Atsuko Nakayama; Hiroyuki Morita; Issei Komuro

doi:10.1253/circrep.CR-19-0095

Abstract

Abdominal aortic aneurysms (AAA) are referred to as “time bombs”. The only way to prevent AAA rupture is elective repair beforehand using surgical replacement or an endovascular procedure. Non-surgical strategies to prevent AAA expansion are under intense investigation. At each AAA stage, that is, occurrence, expansion, and rupture, the mechanisms and risk factors are different, as discussed in this review. Based on the mechanism and risk factors for AAA expansion, the most effective strategy against AAA expansion need to be identified, but so far none has. Exercise is known to be essential for preventing atherosclerosis related to the coexistence of AAA and CAD, but some doctors are hesitant to prescribe exercise programs to AAA patients given that BP elevation during exercise can cause AAA expansion or rupture. In our retrospective study and prospective study on the safety and effectiveness of exercise for AAA patients, the protective role of mild-moderate exercise against expansion of small AAA was clearly shown. The stability of AAA on exercise might be related to reduced inflammatory activity in the aortic wall, stabilized elevation in BP during exercise, increased aortic blood flow, upregulation of transforming growth factor-β1, moderated BMI and/or fat, or improved endothelial function. Until a revolutionary drug emerges that can regress AAA, cardiac rehabilitation remains the best strategy for preventing AAA expansion and rupture.

Abdominal aortic aneurysms (AAA) are referred to as the “silent killer” or “time bomb”¹ because they grow asymptomatically until they rupture suddenly. The associated mortality rate after AAA rupture is as high as 80%,²^,³ with some patients surviving after successful emergency surgical repair. The only method to prevent AAA rupture is elective repair beforehand using surgical replacement or endovascular procedure. Some medications, including angiotensin-converting enzyme inhibitors, angiotensin II receptor blockers, β-blockers, and statins, have been shown to suppress AAA expansion in mouse AAA models.⁴^–⁹ Moreover, an inhibitor of c-jun N-terminal kinase led to the successful regression of AAA in animal models.¹⁰ These medications, however, could not suppress AAA expansion in humans. Hence, at present, we have no choice but to observe AAA expansion carefully until the AAA reaches the point where it meets the elective repair criteria. Accordingly, our urgent task is to elucidate the key mechanisms for AAA expansion and identify the potential therapeutic strategies for suppressing AAA expansion.

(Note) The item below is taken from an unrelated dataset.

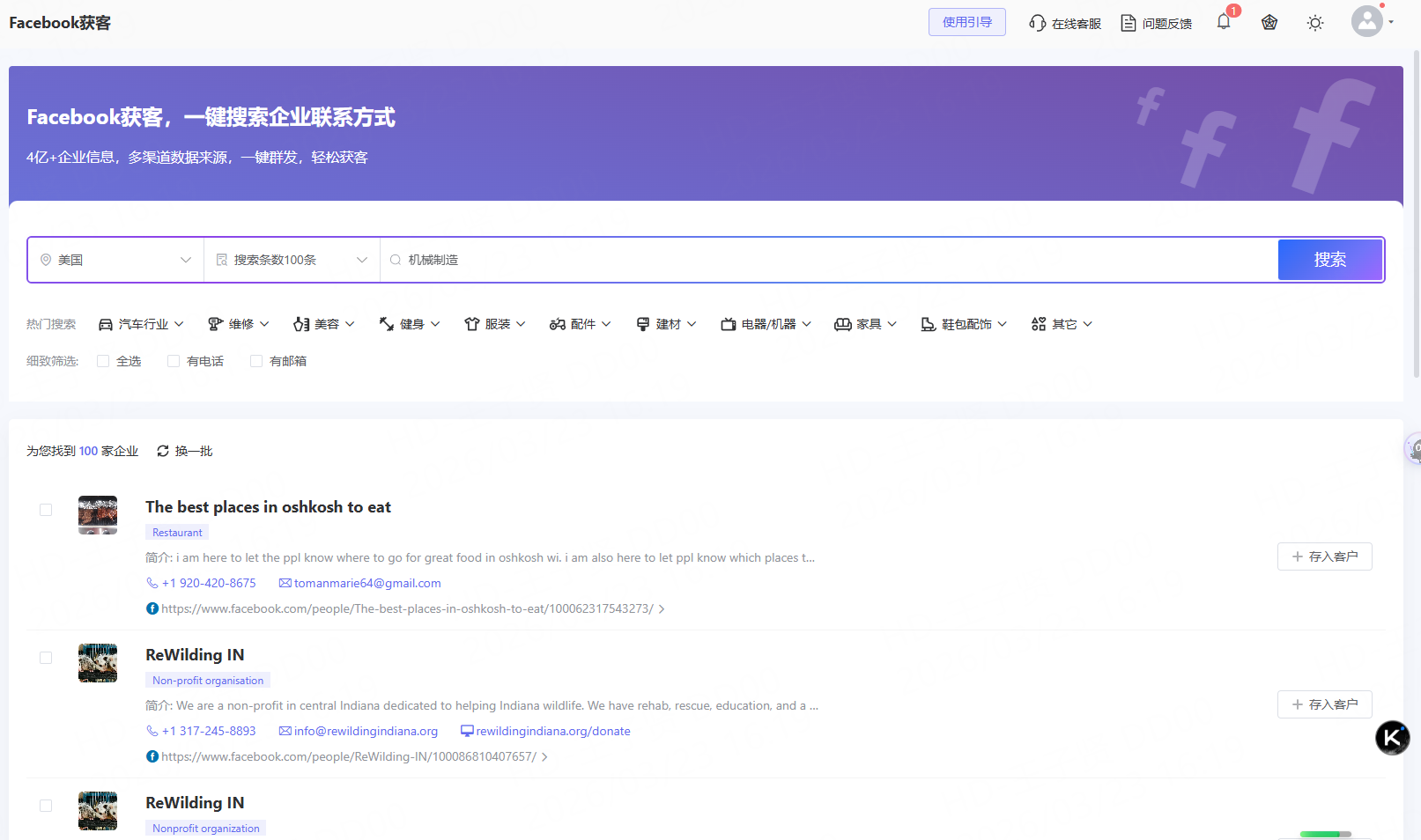This screenshot has height=840, width=1421.
Task: Click the badge icon beside the bell
Action: click(x=1269, y=23)
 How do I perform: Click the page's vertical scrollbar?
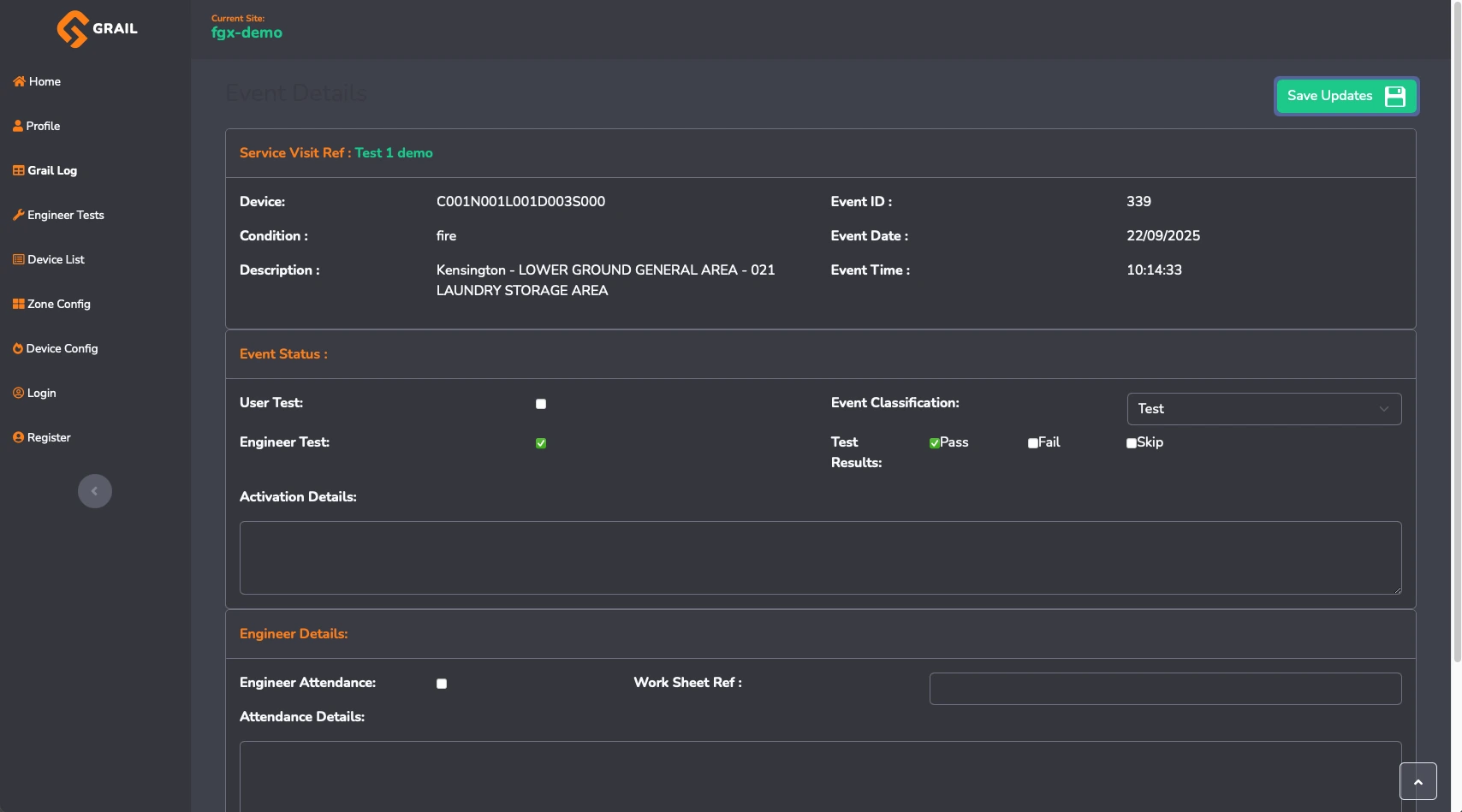click(1457, 342)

Mechanisms of AAA Occurrence and Expansion

The expansion of AAA is mediated by multiple factors, which partly differ from those related to the occurrence of AAA and other vascular diseases such as coronary artery disease (CAD), peripheral artery disease (PAD), and carotid stenosis.¹¹ Among them, inflammatory cells and cytokines play an important role in AAA occurrence and expansion.¹²^–¹⁴ Consistently, inhibition of tumor necrosis factor (TNF)-α, the complement system and peroxisome proliferator-activated receptor γ successfully prevented AAA formation and expansion in mouse AAA models.¹⁵ In contrast, anti-transforming growth factor-β (anti-TGF-β) antibody injection induced AAA rupture in an angiotensin II-stimulated AAA model,¹⁶ indicating that upregulated TGF-β plays a protective role against AAA progression and rupture.¹⁶^,¹⁷ Taken together, at least in animal models, the mechanism underlying AAA expansion is not similar to that underlying the occurrence of AAA.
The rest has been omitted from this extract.